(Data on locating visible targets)
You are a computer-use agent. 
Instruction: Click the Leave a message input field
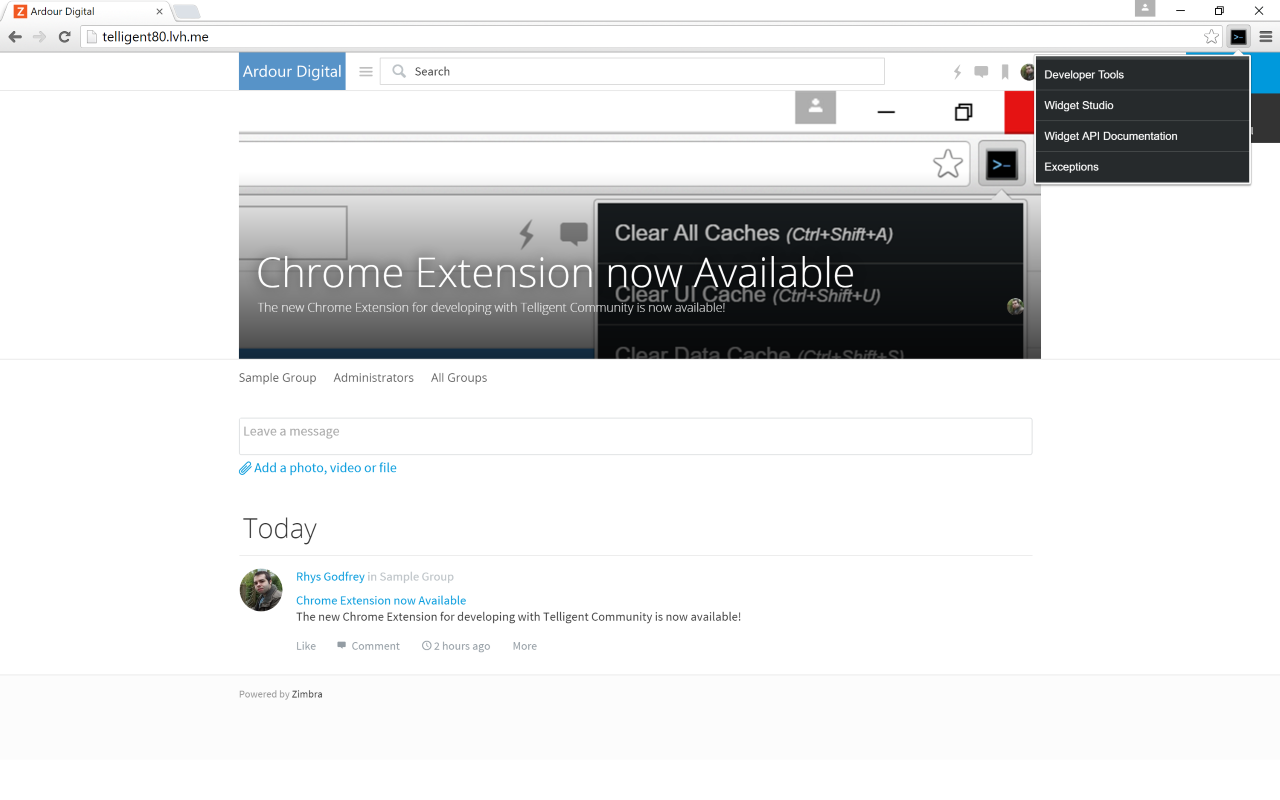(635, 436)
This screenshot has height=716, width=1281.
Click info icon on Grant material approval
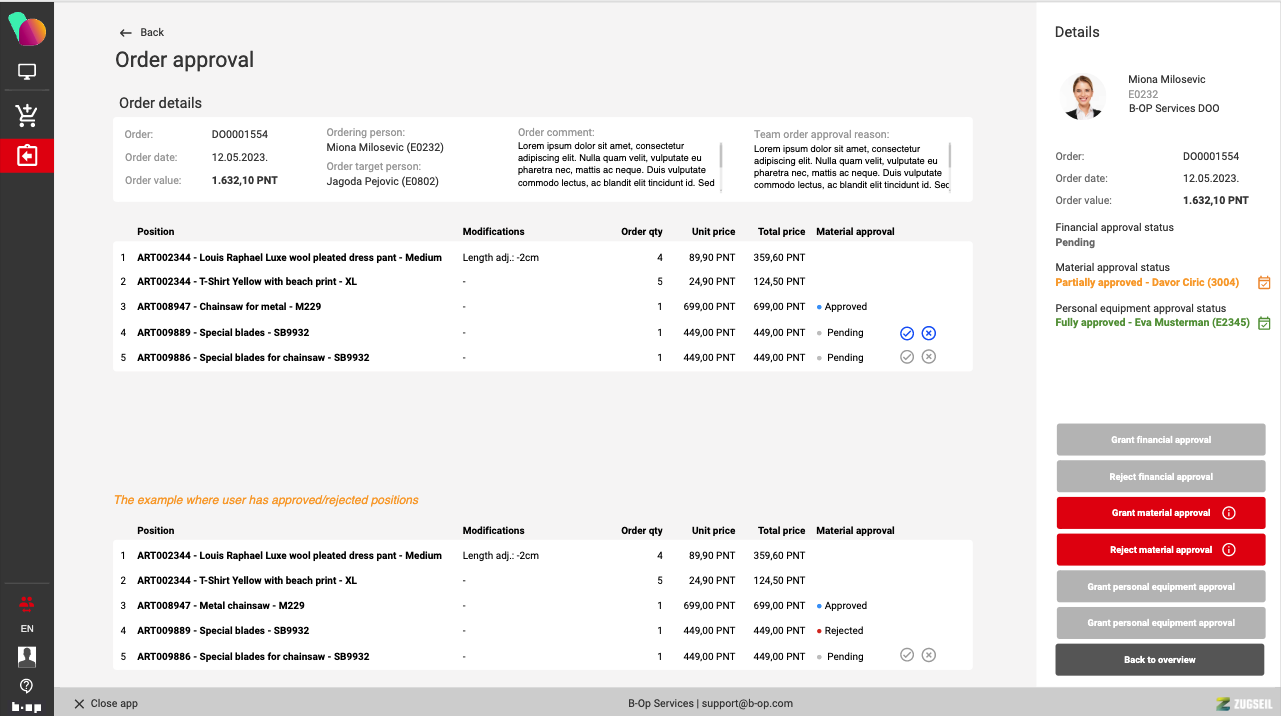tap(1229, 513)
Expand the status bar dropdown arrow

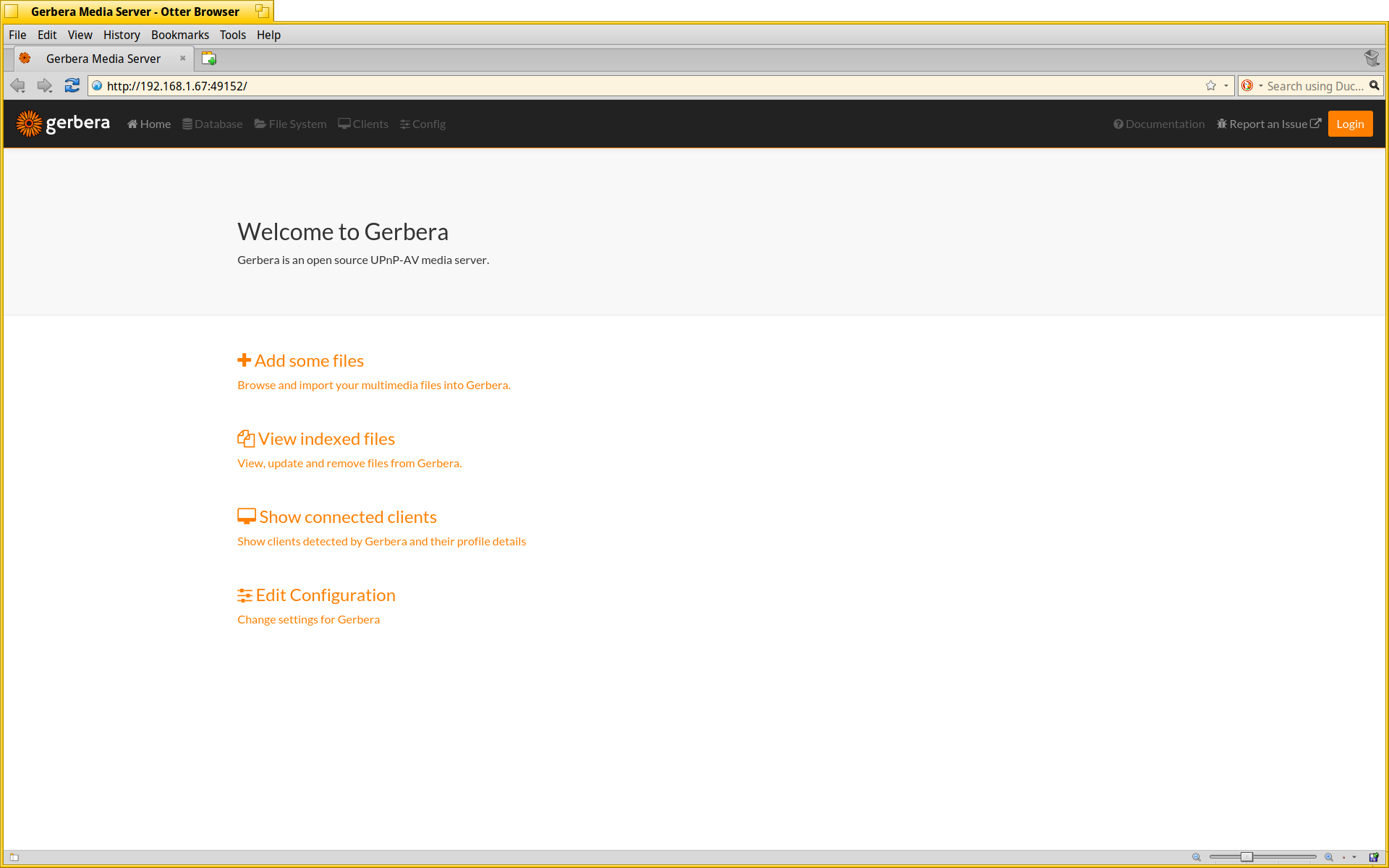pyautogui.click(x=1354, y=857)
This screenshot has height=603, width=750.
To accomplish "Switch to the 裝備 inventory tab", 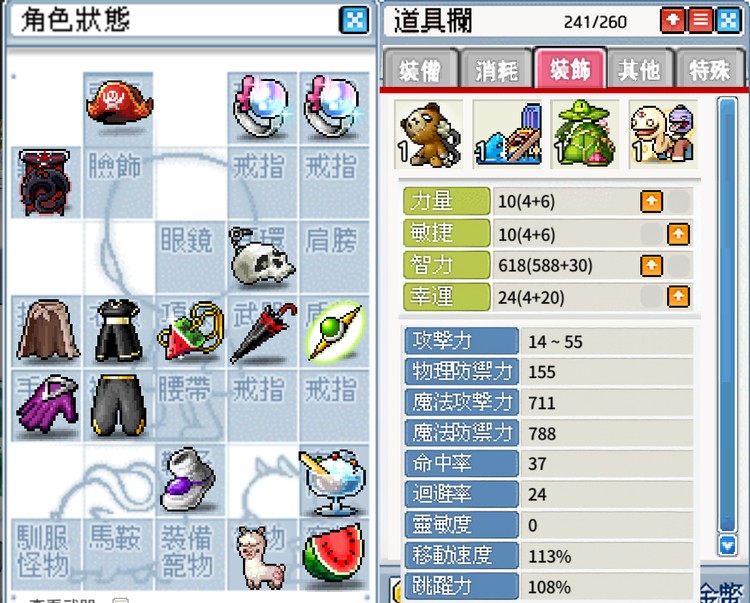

...

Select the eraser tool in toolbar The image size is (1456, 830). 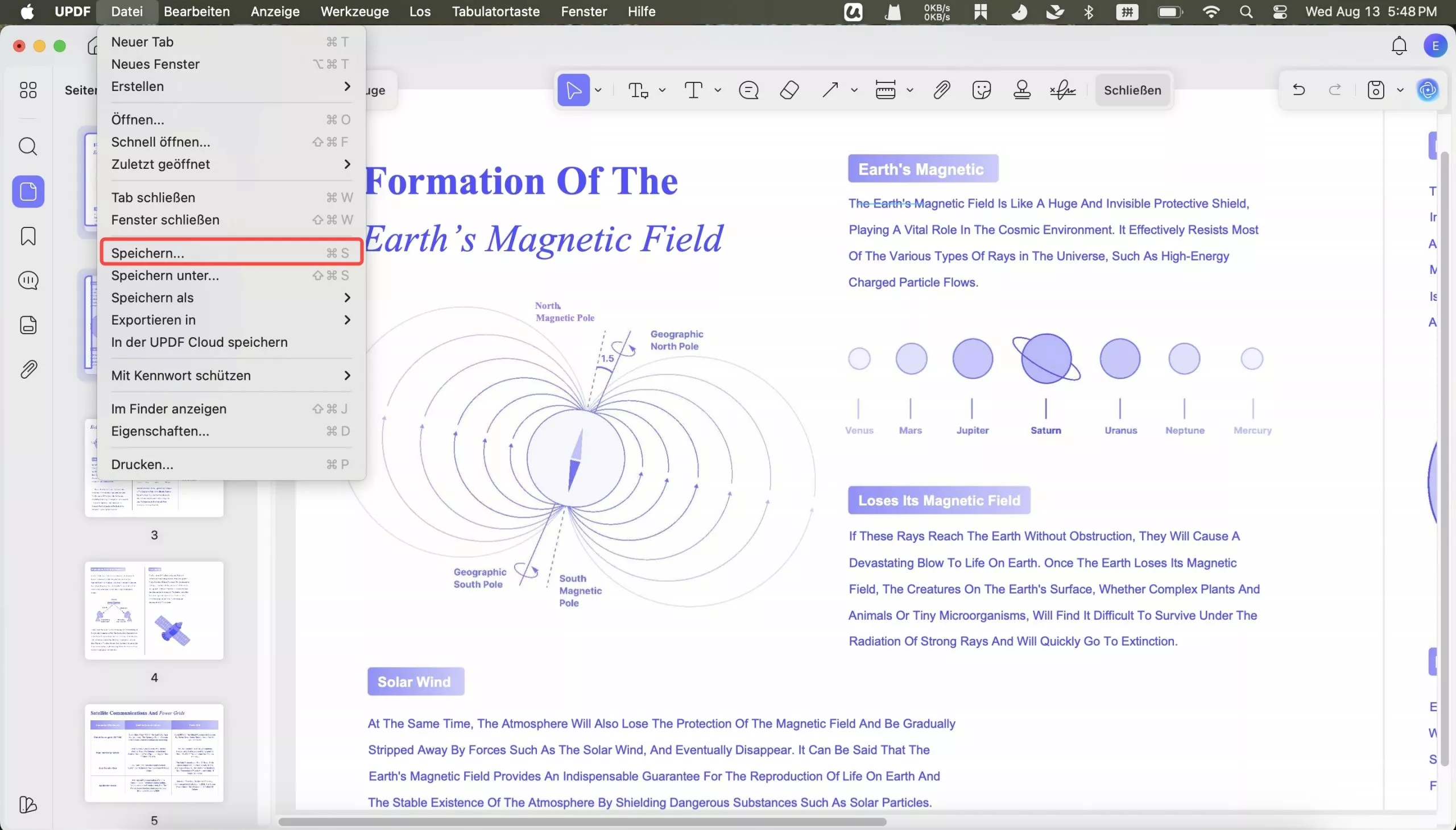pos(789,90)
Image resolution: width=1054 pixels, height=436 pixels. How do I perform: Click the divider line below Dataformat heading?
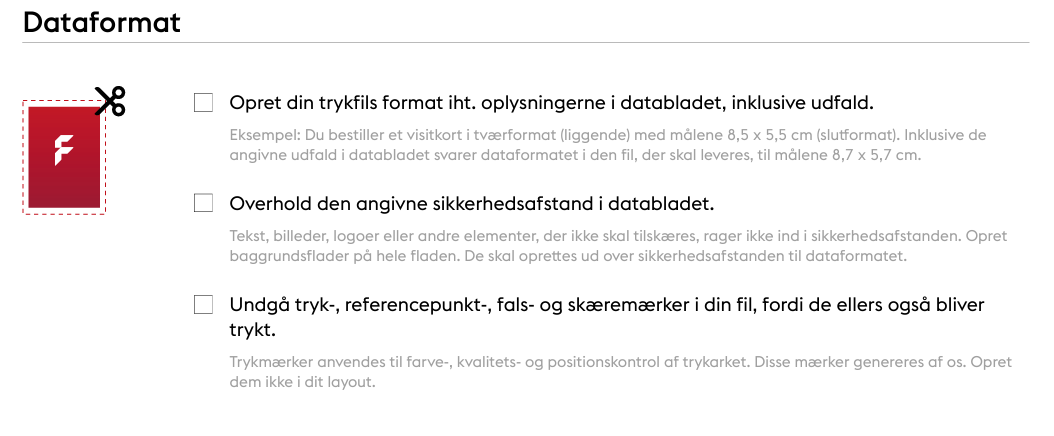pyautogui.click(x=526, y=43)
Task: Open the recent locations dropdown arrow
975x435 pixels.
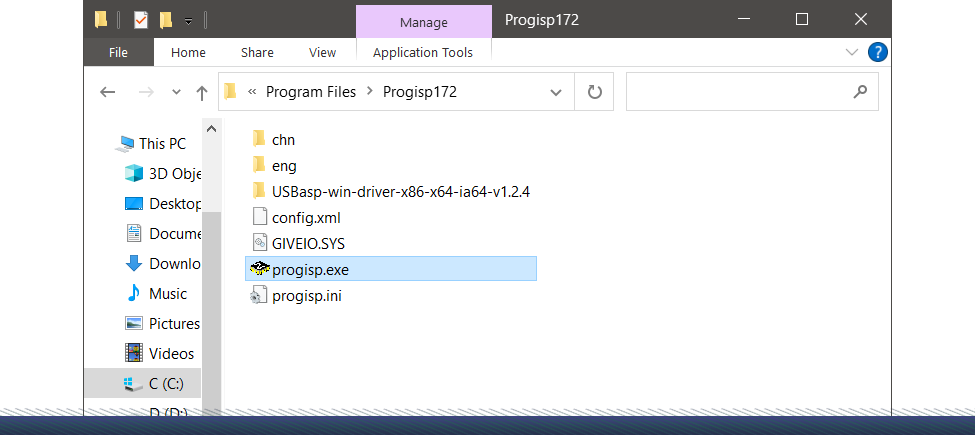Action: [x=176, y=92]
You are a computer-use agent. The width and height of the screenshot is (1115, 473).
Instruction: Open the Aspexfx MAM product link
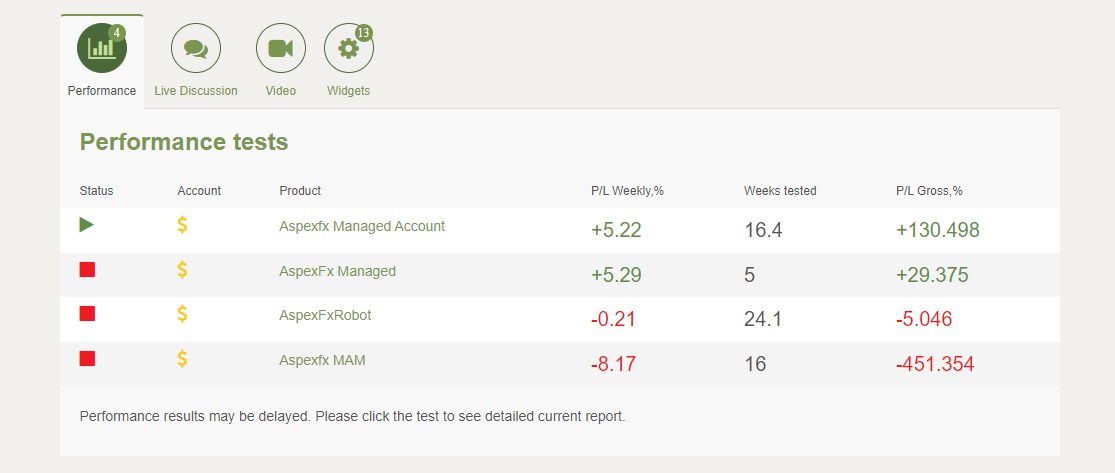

» **DIRECTIONS FOR THIS TASK**: Rewrite the items from the line with "This screenshot has height=603, width=750." to the line with "the 裝備 inventory", swapping "inventory tab" for "storage tab" and keeping everything else unchanged, and omit the pictures from your answer.

» **TASK ANSWER**:
This screenshot has height=603, width=750.
To accomplish "Switch to the 裝備 storage tab", 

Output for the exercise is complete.